História em quadrinhos sobre a Mina de Fibra é distribuída gratuitamente em clínicas, hospitais e associações de apoio a Fibrose Cística
A obra conta a história de Danielle Braz Vaz de Mello, diagnosticada com Fibrose Cística aos 3 meses de idade
26/05/2023
Na última semana, aconteceu em Barbacena o lançamento da história em quadrinhos “Mina de Fibra”, que tem como personagem principal Danielle Braz Vaz de Mello. A obra foi organizada pela mãe de Dani, Renata de Assis Braz, e conta a história da garota que foi diagnosticada com Fibrose Cística (FC) aos 3 meses de idade, além de sua luta contra a doença.
“Esse projeto foi sonhado de forma tão intensa que eterniza uma linda história, com muitos ensinamentos marcantes de resiliência, fé e amor à vida. Dani sempre militante na divulgação da FC e de doação de órgãos. E esse quadrinho veio para que pudesse ajudar aos pais, profissionais de saúde e a todos que desconhecem a FC. Uma doença rara, sem cura”, explicou Renata.
Os quadrinhos contam de uma forma lúdica a definição da Fibrose Cística, seus sintomas, tratamentos, a importância do apoio multidisciplinar e da rede de apoio de amigos e principalmente da família. Com carinho, a mãe da Mina de Fibra lembra que “ela sempre foi uma referência para muitos que buscavam ajuda ou informações nas redes sociais ou na internet. Pessoas que estavam passando por algo parecido e encontravam na Dani uma força”.
A revista conta com o apoio da Unimed Barbacena e foi lançada oficialmente no congresso médico realizado na Faculdade de Medicina (FAME). No evento, palestraram médicos que cuidaram de Dani, como a Dra. Marta Duarte e Rodrigo Athanazio. A distribuição acontecerá de maneira gratuita nas clínicas, hospitais e associações de apoio a Fibrose Cística.
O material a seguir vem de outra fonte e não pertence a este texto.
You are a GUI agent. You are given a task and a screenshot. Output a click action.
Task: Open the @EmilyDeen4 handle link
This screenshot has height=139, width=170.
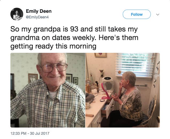[x=37, y=17]
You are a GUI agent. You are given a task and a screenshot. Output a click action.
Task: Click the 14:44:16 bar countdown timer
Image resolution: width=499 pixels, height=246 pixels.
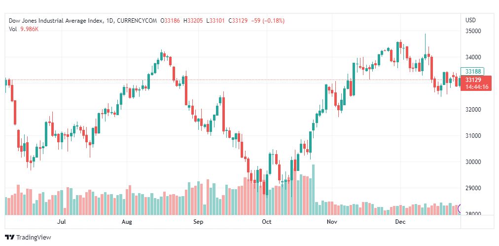point(476,87)
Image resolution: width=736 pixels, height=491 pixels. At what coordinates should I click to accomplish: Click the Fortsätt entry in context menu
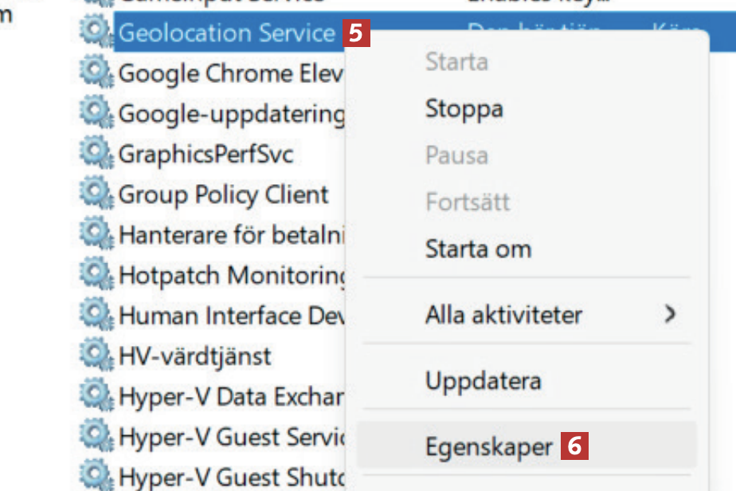[x=468, y=202]
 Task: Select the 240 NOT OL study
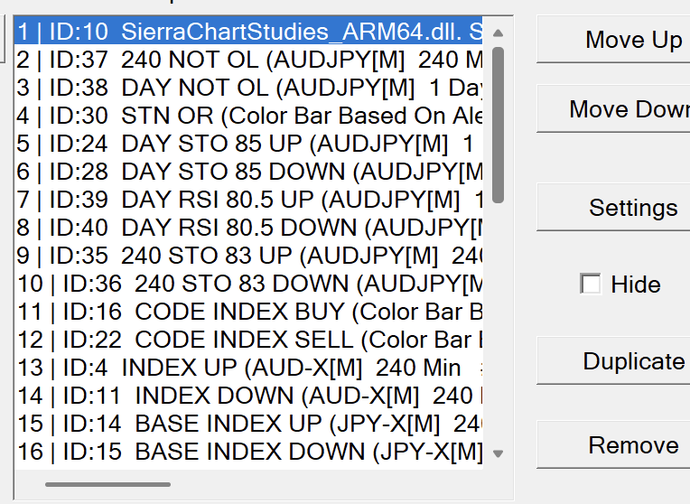pos(248,61)
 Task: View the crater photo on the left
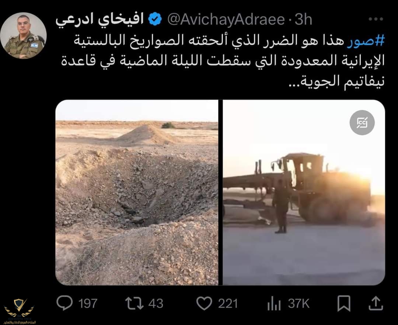pyautogui.click(x=137, y=192)
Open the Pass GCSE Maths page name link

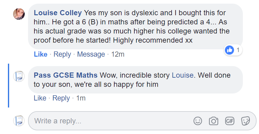[x=66, y=75]
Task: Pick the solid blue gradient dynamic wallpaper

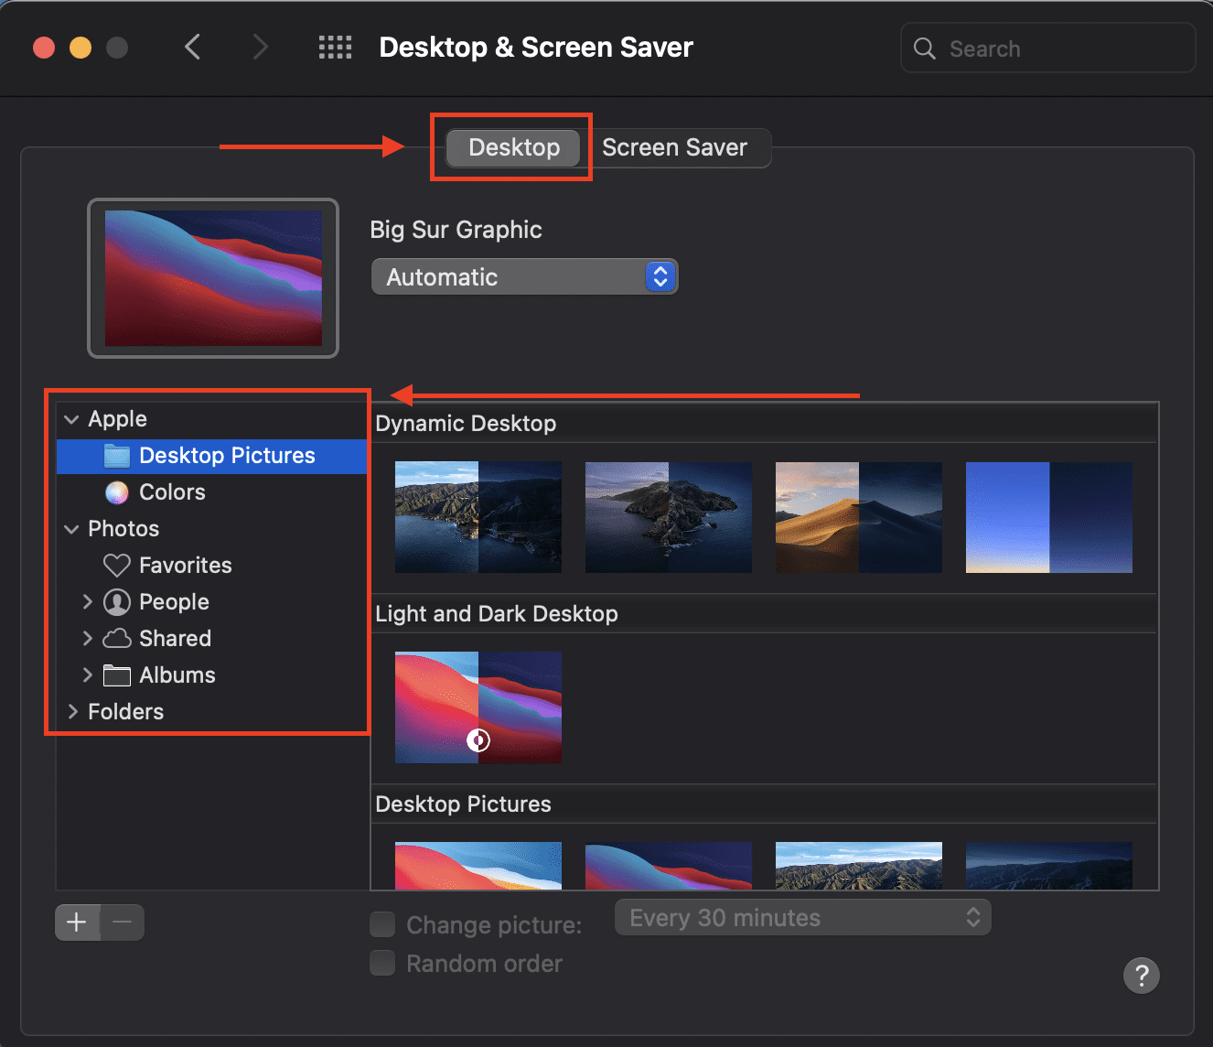Action: tap(1048, 517)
Segundo Renata, a montagem do projeto durou oito meses e traz a história de Dani de maneira inspiradora, tal qual a Mina de Fibra era. “Quando precisou enfrentar a FC de frente, não hesitou… tornou-se uma personagem marcante com seus cabelos cor de rosa, que ajudou não só a si própria a desafiar a FC, como também ajudou outras pessoas que estavam no mesmo caminho, buscando coragem, fé e qualidade de vida”, finalizou Renata.